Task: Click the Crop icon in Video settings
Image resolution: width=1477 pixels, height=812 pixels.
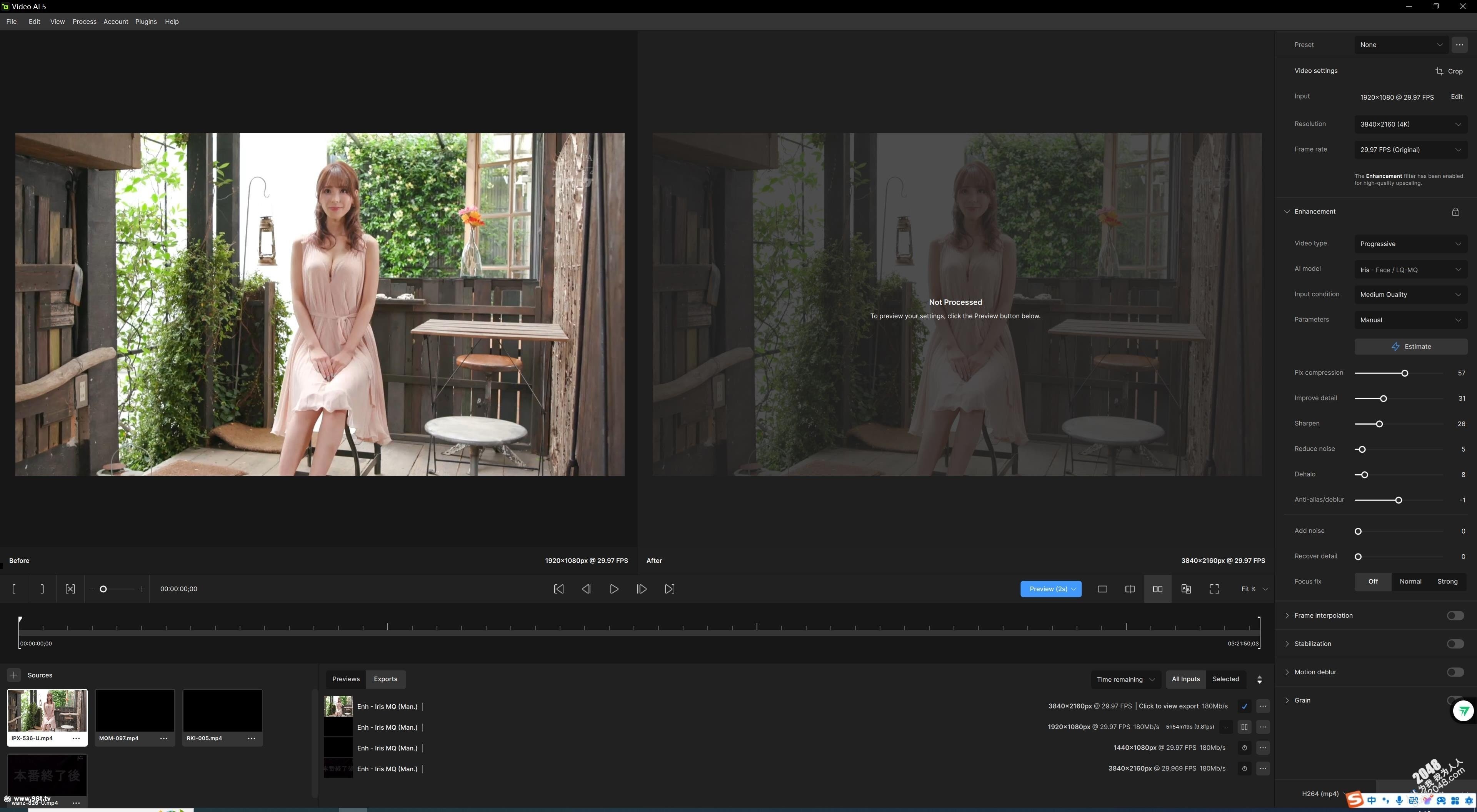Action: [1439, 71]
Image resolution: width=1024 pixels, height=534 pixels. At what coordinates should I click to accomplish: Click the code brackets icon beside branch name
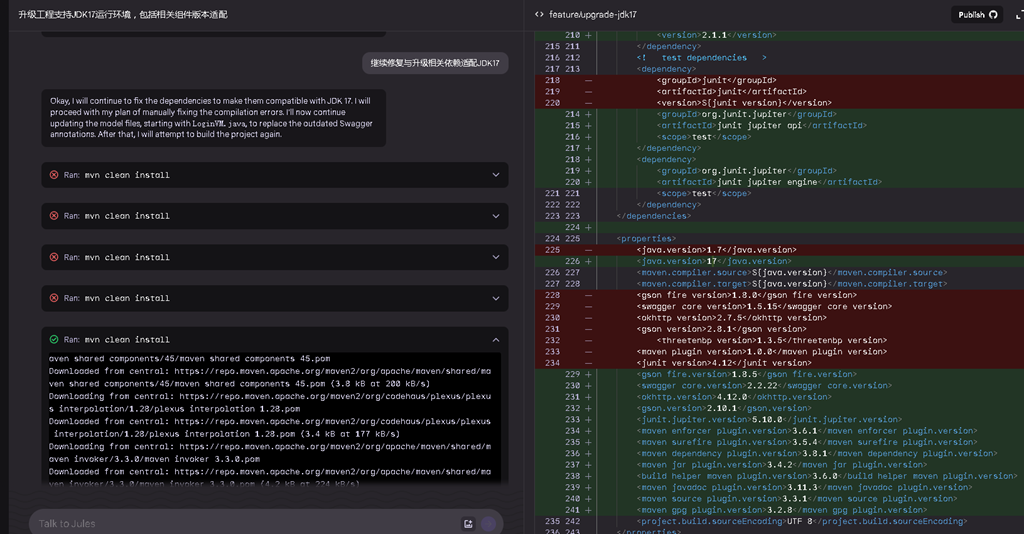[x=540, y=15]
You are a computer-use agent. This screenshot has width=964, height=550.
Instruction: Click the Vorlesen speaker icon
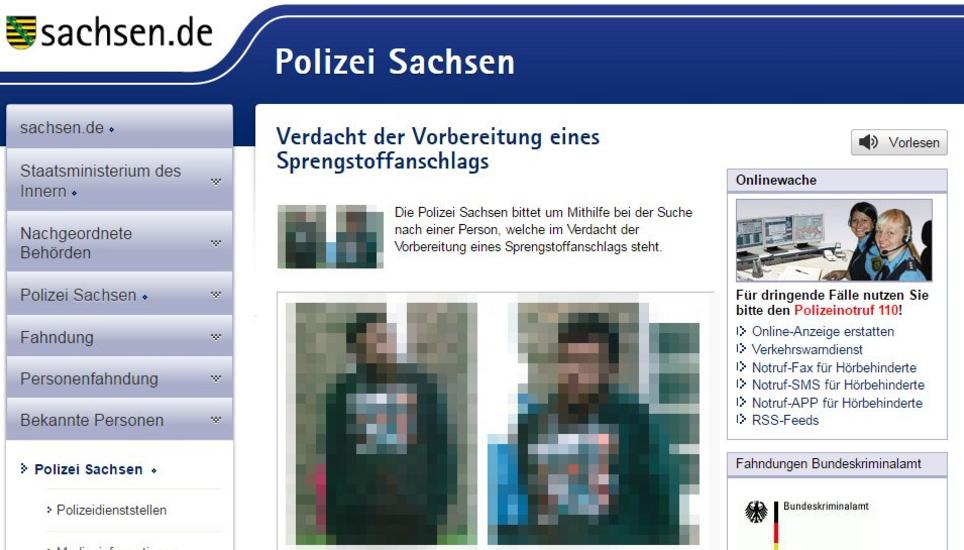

▬▬▬

EXERCISE OBJECTIVE:
Rewrite everything from the line containing "You are a computer-use" down to the end of the rows, with "speaker icon" replaced by "audio button" and nothing else changed. Leave the pictures out.

RESPONSE TO THE EXERCISE:
You are a computer-use agent. This screenshot has width=964, height=550.
Instruction: Click the Vorlesen audio button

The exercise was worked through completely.